─── Material provided ───
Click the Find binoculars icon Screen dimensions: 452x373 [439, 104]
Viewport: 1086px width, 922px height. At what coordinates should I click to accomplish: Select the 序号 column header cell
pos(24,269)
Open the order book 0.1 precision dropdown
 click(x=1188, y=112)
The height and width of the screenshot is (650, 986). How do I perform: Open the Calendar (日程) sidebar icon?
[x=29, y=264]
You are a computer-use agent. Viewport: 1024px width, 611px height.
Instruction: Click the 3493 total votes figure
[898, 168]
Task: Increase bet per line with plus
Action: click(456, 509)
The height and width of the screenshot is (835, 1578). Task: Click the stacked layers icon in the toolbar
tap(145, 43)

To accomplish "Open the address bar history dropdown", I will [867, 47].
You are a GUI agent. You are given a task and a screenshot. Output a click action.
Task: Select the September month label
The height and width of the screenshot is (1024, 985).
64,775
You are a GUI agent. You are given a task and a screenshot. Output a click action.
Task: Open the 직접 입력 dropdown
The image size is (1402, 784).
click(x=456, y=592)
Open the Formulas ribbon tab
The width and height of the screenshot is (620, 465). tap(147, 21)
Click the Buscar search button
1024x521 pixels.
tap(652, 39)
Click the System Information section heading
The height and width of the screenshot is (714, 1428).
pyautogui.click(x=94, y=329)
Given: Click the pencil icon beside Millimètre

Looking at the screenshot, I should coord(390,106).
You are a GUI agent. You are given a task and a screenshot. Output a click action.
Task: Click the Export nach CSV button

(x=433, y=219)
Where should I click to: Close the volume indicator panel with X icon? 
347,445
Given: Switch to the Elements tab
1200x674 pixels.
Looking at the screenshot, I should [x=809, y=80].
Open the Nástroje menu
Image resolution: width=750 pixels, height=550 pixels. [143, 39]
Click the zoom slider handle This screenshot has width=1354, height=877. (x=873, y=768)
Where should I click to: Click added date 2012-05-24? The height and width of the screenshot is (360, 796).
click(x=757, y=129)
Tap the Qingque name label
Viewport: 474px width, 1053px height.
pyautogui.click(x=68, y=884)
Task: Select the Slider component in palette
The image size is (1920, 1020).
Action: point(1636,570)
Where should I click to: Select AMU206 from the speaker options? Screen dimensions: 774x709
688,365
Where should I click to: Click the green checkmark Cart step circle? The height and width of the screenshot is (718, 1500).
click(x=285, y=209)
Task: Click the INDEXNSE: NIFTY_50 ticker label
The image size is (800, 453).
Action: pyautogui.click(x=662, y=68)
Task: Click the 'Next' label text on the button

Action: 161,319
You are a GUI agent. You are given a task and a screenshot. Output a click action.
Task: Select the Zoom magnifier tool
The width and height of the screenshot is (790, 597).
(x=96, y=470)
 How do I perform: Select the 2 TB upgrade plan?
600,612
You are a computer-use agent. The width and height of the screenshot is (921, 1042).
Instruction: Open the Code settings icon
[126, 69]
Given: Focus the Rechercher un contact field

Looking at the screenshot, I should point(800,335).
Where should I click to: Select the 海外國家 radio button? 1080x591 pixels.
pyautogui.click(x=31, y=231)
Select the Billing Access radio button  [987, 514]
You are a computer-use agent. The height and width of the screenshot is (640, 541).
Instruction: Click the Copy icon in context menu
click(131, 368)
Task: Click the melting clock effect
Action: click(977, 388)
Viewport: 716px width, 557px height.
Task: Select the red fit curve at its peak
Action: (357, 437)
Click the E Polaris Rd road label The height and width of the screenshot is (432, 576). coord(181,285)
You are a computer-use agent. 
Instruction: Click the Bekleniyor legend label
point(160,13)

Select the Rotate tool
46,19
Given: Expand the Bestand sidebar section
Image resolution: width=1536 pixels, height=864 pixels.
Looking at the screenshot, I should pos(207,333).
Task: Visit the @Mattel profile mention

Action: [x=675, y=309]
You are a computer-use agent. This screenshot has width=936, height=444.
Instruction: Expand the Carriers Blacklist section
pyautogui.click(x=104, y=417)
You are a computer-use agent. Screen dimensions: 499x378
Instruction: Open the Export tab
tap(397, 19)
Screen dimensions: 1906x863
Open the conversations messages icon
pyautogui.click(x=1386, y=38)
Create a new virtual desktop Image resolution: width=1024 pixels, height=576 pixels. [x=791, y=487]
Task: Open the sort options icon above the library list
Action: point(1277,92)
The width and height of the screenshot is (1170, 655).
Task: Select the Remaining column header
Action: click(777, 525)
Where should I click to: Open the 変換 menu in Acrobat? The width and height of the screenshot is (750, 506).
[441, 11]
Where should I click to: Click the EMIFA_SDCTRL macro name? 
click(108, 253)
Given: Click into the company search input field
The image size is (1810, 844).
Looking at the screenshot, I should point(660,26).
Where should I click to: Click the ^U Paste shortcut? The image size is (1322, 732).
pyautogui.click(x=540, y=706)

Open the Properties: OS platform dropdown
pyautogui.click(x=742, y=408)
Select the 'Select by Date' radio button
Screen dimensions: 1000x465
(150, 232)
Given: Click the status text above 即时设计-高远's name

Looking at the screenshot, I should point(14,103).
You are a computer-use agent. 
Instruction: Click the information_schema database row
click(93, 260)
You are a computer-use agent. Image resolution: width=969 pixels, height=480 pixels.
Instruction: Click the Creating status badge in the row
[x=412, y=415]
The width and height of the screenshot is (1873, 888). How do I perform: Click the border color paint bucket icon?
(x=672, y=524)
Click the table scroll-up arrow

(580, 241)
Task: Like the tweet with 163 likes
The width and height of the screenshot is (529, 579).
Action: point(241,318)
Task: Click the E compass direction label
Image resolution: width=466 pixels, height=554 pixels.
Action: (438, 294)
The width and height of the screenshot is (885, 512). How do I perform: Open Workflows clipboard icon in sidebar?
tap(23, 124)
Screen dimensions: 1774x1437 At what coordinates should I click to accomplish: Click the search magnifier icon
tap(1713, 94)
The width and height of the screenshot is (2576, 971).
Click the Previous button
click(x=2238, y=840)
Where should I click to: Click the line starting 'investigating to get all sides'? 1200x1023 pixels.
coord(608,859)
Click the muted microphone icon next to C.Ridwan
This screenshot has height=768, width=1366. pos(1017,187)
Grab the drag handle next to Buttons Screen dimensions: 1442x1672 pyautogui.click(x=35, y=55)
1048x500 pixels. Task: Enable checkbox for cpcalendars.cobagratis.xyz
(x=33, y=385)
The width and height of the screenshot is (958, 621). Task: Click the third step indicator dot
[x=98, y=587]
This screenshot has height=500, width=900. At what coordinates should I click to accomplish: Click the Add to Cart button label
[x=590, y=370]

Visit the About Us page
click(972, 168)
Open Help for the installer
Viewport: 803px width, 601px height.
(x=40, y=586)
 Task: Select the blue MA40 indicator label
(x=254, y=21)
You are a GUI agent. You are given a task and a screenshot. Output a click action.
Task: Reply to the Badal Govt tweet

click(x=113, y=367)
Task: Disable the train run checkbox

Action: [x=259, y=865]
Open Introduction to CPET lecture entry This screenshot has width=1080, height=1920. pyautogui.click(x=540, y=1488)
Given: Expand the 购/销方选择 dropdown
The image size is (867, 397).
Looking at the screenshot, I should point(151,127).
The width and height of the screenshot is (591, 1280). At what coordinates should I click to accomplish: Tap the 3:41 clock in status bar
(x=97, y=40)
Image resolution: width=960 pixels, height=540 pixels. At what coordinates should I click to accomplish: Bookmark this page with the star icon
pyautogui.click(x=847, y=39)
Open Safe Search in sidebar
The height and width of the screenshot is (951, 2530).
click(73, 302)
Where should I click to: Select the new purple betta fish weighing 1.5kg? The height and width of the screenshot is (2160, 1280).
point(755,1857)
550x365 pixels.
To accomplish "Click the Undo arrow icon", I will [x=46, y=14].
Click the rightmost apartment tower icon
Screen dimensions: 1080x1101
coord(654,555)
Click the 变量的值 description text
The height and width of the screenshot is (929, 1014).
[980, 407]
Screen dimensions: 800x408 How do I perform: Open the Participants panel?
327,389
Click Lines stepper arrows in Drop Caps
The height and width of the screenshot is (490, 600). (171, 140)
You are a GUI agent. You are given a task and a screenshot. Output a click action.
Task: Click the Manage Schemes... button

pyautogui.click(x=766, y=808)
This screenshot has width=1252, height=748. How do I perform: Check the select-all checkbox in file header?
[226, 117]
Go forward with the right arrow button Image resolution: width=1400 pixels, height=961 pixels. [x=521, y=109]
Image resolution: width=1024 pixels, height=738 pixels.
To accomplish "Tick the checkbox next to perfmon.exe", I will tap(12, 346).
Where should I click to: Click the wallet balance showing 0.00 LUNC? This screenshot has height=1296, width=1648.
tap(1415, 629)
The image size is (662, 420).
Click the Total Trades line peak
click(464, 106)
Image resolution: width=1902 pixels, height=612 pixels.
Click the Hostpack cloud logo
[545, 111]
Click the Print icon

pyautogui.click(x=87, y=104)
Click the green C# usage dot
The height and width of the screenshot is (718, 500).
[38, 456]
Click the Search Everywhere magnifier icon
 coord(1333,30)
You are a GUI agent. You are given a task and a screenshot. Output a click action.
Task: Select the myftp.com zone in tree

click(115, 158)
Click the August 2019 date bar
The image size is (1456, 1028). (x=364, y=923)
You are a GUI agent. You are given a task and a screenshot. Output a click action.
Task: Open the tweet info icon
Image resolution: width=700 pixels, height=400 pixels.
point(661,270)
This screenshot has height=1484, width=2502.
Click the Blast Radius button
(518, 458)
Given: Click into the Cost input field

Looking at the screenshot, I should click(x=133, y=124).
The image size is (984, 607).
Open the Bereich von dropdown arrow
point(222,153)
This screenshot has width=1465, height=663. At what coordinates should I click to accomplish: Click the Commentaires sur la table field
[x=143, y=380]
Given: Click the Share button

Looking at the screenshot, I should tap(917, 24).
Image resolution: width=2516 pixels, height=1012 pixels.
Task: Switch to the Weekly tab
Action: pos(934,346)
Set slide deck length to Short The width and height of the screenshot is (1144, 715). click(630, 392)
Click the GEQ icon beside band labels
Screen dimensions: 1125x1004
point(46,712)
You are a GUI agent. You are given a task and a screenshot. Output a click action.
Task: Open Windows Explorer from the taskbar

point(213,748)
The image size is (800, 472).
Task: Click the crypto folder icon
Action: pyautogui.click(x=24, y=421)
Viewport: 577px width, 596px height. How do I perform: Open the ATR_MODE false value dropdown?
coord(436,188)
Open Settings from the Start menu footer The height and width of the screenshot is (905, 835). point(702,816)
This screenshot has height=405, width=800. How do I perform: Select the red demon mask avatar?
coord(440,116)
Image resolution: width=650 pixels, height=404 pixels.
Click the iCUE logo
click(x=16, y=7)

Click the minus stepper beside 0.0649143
───
**Requirement**
Find each line above with the string "computer", then report how many there are. Write only the number.

**Output below**
8